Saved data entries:
• • •
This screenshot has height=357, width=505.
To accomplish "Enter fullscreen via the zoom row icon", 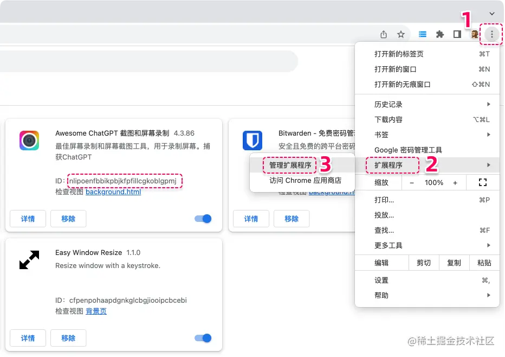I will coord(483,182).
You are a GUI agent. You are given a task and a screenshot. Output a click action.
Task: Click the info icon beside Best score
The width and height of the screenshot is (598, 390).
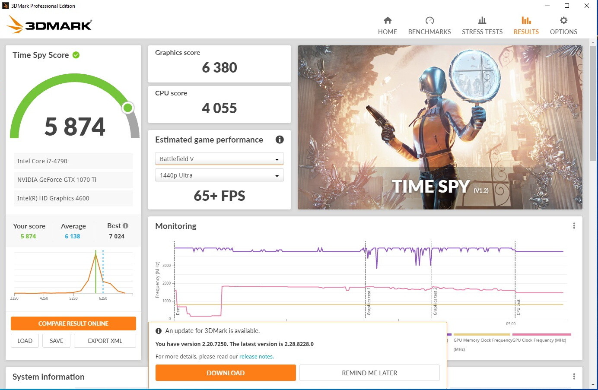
• • •
### ABOUT THIS TASK
Repeat the lines of the records verbatim, starting at the line containing "You are a GUI" and stopping after the final line. Images stay out.

### REPLY TO THE TASK
You are a GUI agent. You are given a task and a screenshot. Output a click action.
Task: Click the info icon beside Best score
The width and height of the screenshot is (598, 390).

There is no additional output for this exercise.